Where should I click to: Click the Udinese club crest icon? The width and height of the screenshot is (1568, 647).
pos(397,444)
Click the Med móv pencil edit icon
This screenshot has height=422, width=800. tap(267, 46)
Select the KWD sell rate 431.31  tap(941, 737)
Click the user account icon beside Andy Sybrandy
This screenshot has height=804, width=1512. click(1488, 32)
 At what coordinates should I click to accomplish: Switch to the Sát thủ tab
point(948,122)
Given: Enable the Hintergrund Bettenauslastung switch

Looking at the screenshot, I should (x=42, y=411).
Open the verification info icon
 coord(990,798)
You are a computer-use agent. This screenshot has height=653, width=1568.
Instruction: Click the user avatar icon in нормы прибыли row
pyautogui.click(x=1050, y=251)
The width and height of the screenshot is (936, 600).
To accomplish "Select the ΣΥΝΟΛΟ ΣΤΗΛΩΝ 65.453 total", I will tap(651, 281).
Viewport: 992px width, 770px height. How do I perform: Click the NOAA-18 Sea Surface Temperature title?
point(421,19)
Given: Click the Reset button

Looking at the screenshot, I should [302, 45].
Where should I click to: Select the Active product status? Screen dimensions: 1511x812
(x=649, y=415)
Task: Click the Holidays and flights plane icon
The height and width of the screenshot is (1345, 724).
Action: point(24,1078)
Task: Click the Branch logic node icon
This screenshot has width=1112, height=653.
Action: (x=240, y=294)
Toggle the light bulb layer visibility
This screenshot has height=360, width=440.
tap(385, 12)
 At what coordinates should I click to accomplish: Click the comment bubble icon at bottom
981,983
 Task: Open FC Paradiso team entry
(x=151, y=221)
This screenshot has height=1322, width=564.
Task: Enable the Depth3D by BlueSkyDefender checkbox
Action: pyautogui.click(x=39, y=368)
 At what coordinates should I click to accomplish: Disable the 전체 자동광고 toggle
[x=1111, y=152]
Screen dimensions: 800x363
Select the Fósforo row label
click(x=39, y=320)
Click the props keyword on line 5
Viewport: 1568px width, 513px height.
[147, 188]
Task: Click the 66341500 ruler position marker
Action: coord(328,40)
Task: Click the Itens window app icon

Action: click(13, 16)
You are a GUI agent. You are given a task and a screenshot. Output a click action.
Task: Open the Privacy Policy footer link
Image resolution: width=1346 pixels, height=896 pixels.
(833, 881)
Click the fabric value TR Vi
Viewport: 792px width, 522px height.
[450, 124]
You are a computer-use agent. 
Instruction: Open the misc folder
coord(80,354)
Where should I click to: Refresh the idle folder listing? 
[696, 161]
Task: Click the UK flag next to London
━━━━
## Do this
Convert the listing above, from the line with "Click the Med móv pencil edit icon" to the line with "coord(990,798)", into a JSON list of strings with one string per line and blank lines omitted.

## Finished exercise
[
  "Click the Med móv pencil edit icon",
  "This screenshot has height=422, width=800. tap(267, 46)",
  "Select the KWD sell rate 431.31  tap(941, 737)",
  "Click the user account icon beside Andy Sybrandy",
  "This screenshot has height=804, width=1512. click(1488, 32)",
  " At what coordinates should I click to accomplish: Switch to the Sát thủ tab",
  "point(948,122)",
  "Given: Enable the Hintergrund Bettenauslastung switch",
  "Looking at the screenshot, I should (x=42, y=411).",
  "Open the verification info icon",
  " coord(990,798)"
]